1. Une campagne fédérale de promotion des soins dentaires gratuits pour les moins de 12 ans a-t-elle été menée ? Dans l’affirmative, cette campagne a-t-elle été mieux concrétisée dans le sud du pays ? En supposant qu’une campagne ait été menée, quel a été son coût et comment les dépenses se répartissaient-elles entre les régions/communautés ?

2. Les régions ou communautés ont-elles pris des initiatives pour promouvoir ces soins gratuits ? Dans l’affirmative, quelles initiatives ont été prises par quelle communauté ou région ?

3. Ces soins gratuits ont-ils été encouragés par certaines mutualités ? Dans l’affirmative, desquelles s’agissait-il ? Cette promotion a-t-elle davantage été assurée par des mutualités francophones (tant en chiffres absolus que relatifs) ?

4. D’autres instances ont-elles mené des campagnes de promotion (école, ONE, Kind en Gezin, …) ?

 

In Contactpunt, het vakblad van de Vlaamse tandartsenvereniging (VTT), toont een artikel een duidelijk verschil zien in de situatie tussen het Noorden en Zuiden van het land met betrekking tot de tandheelkundige uitgaven. Het was al een tijd bekend dat Vlaanderen meer geld uitgaf aan preventie, maar sinds de audit is ook duidelijk dat orthodontie en consulten populairder zijn in Vlaanderen. Met het oog op de toekomst is dit een goede zaak.

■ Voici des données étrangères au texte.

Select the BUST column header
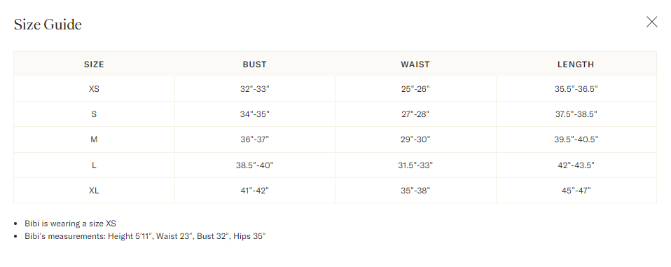 click(x=255, y=64)
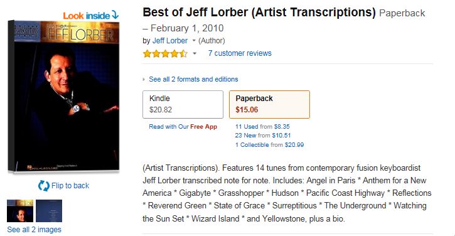Expand the Jeff Lorber author dropdown arrow
The height and width of the screenshot is (236, 455).
coord(194,41)
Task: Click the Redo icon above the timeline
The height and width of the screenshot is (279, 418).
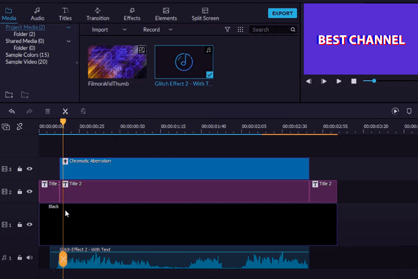Action: [x=29, y=111]
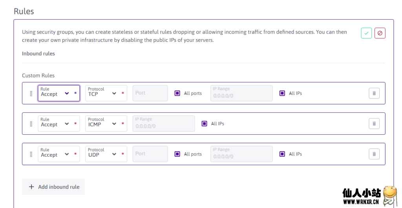Delete the ICMP rule with trash icon
Viewport: 402px width, 208px height.
pyautogui.click(x=374, y=124)
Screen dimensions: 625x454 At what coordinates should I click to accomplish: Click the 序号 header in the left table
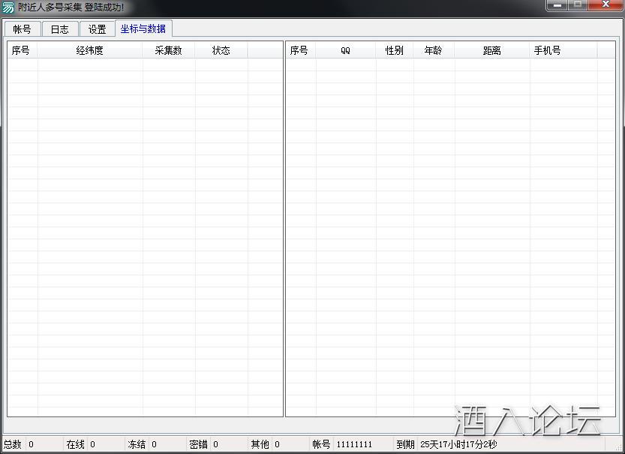(21, 51)
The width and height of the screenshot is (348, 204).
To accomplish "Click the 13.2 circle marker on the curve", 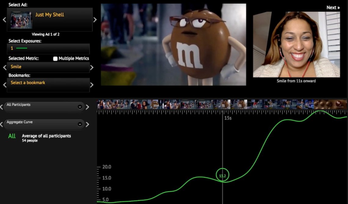I will [222, 176].
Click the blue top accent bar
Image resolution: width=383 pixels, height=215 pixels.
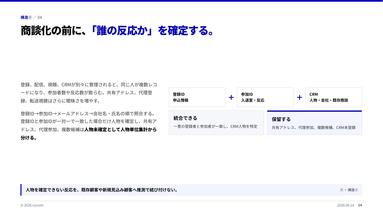(x=192, y=1)
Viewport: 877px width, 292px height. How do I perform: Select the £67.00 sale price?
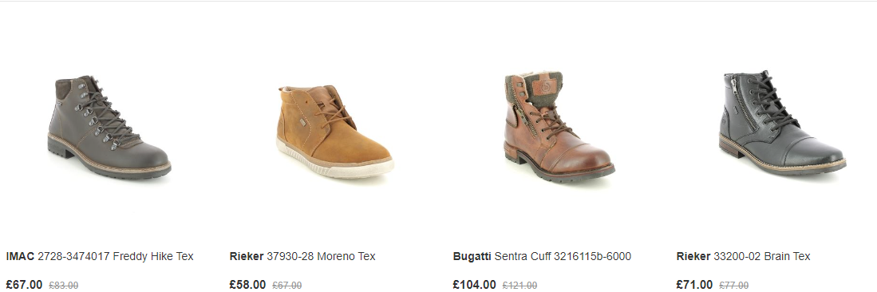[24, 285]
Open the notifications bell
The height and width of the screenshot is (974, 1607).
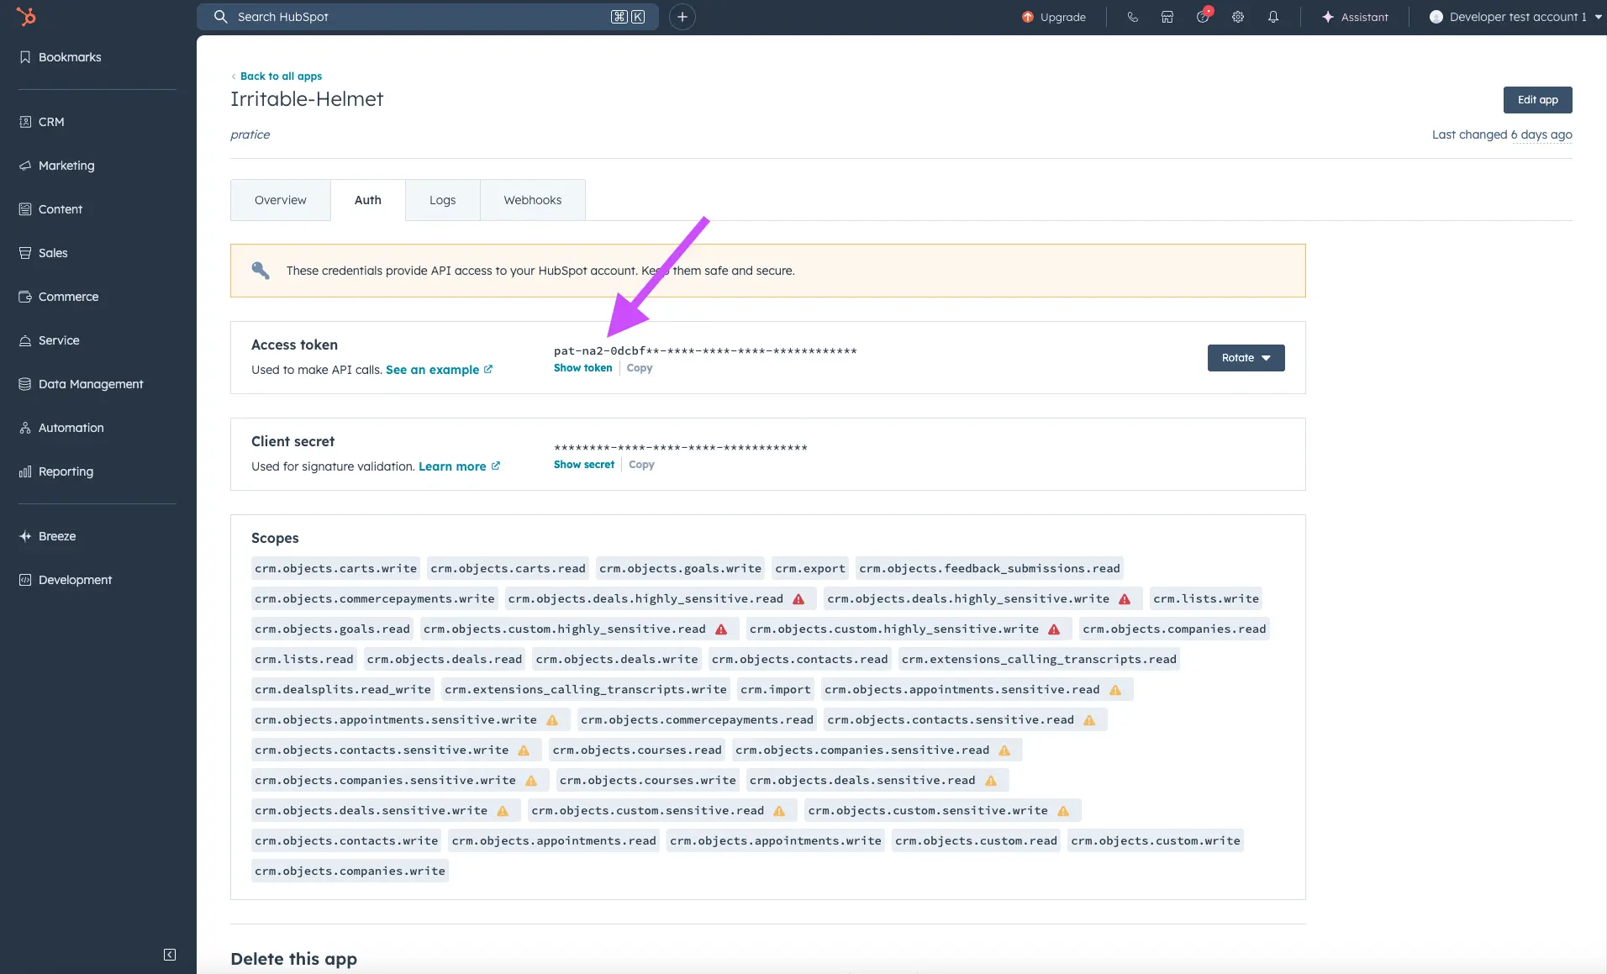click(1273, 17)
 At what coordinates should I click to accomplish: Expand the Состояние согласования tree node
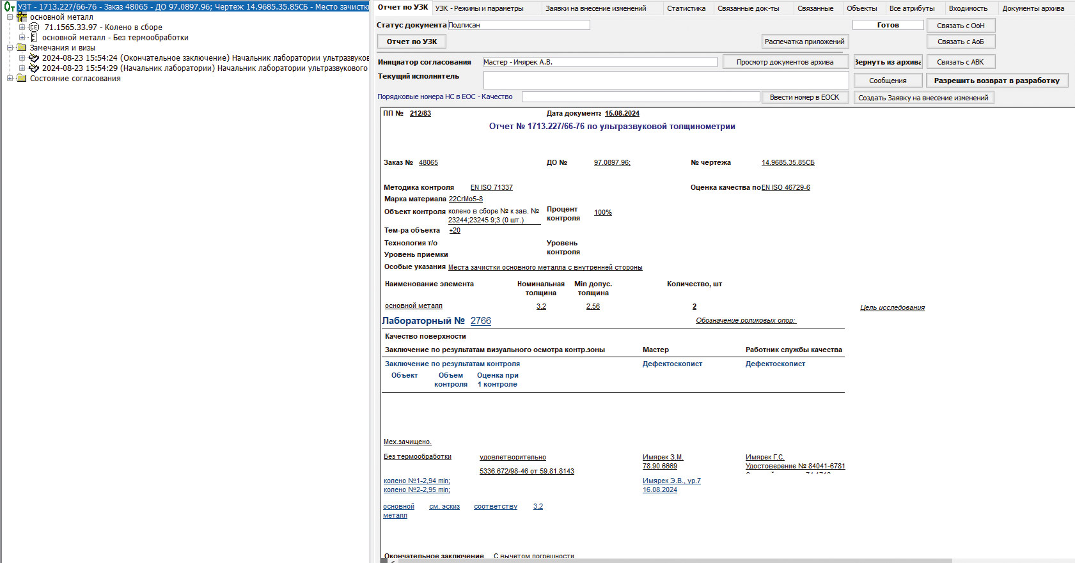[x=10, y=79]
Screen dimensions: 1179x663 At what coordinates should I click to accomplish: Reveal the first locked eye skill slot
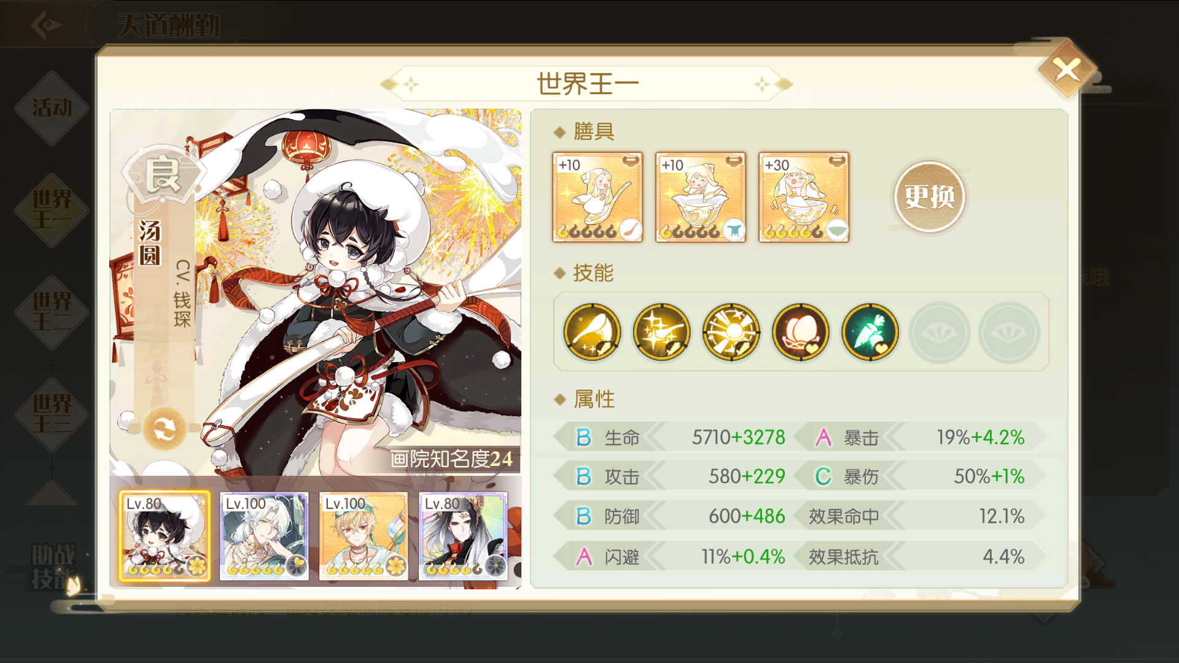940,333
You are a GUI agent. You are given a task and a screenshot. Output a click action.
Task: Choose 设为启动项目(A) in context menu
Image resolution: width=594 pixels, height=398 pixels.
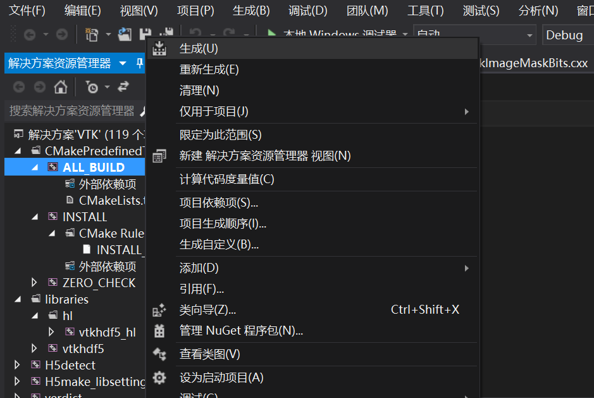pos(221,378)
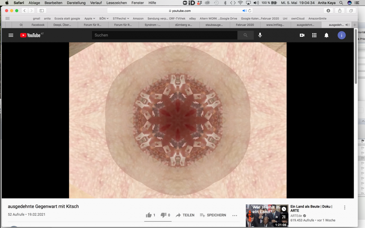
Task: Click the SPEICHERN save button
Action: (x=213, y=215)
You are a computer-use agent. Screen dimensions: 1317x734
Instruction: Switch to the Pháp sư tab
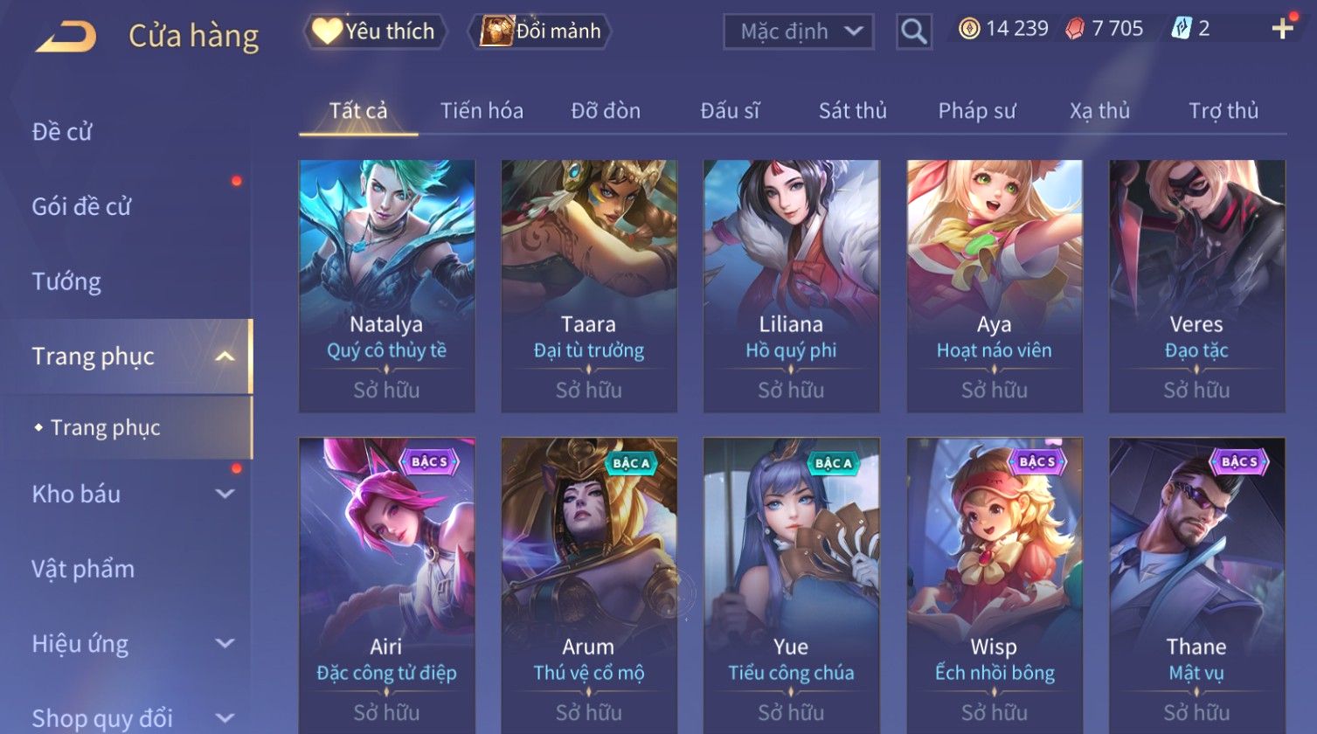click(x=977, y=111)
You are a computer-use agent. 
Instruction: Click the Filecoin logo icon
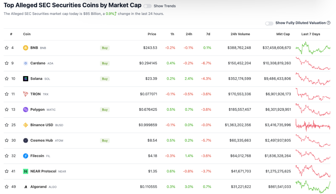[26, 156]
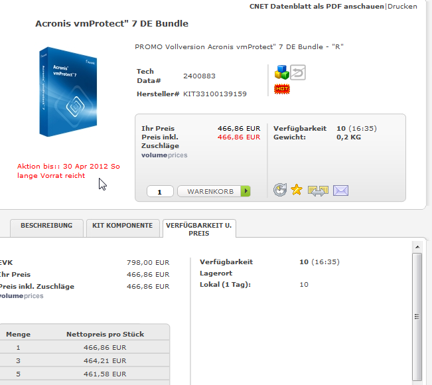Click volumeprices link in upper price box
The image size is (432, 385).
point(165,155)
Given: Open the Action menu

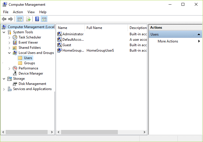Looking at the screenshot, I should click(18, 12).
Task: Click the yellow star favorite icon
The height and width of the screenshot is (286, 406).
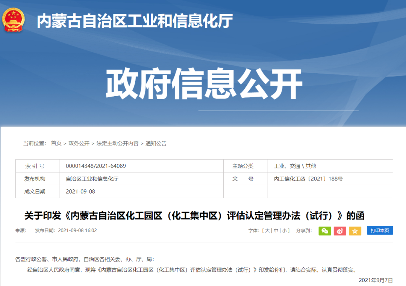Action: 355,231
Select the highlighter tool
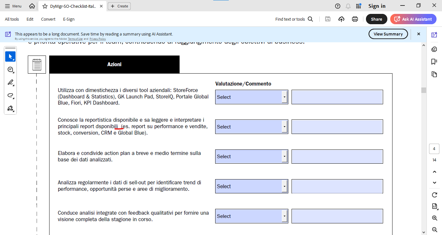Viewport: 442px width, 235px height. (x=10, y=82)
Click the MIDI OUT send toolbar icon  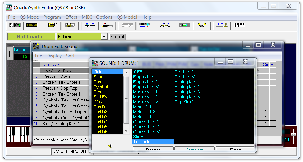(x=107, y=26)
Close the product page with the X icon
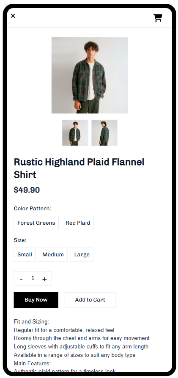 pyautogui.click(x=13, y=16)
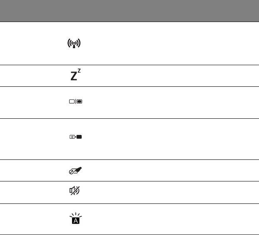Select the sleep mode Zz icon
Image resolution: width=259 pixels, height=235 pixels.
pos(74,75)
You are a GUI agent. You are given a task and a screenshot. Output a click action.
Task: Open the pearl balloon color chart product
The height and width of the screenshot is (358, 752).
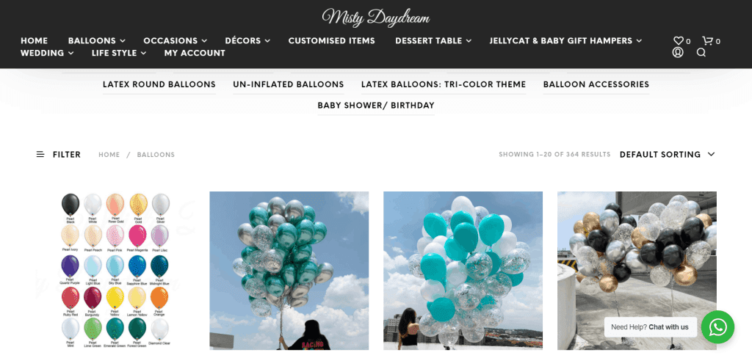(115, 270)
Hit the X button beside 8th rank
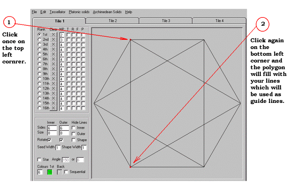288x192 pixels. pyautogui.click(x=53, y=69)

Wat mij in deze ook verbaasde is dat de gratis zorg bij de -12 jarigen zo populair is in het zuiden van het land. Dat is een goede zaak, want men kan niet vroeg genoeg beginnen met tandzorg. Als medicus ben ik vooral geïntrigeerd door het waarom achter die populariteit. We kunnen hiervan leren.

Daarom had ik van de minister graag een antwoord gehad op de volgende vragen:

1. Is er een federale campagne geweest om gratis tandzorg te promoten bij de -12 jarigen? Zo ja, was die campagne beter geïmplementeerd in het zuiden van het land? In de veronderstelling dat er een campagne was, hoeveel is er uitgegeven en welke was de verdeling van deze uitgaven per gewest/gemeenschap?

2. Zijn er initiatieven geweest van de gewesten of gemeenschappen om dit te promoten? Zo ja, welke initiatieven zijn genomen door welke gemeenschap of welk gewest?

3. Zijn er ziekenfondsen geweest die dit hebben gepromoot? Zo ja, de welke? Zijn er meer Franstalige ziekenfondsen die dit hebben gepromoot (zowel in absolute cijfers als proportionele cijfers)?

4. Waren er andere instanties die aan promotie hebben gedaan (scholen, Kind en Gezin, Office national de l’enfance, …)?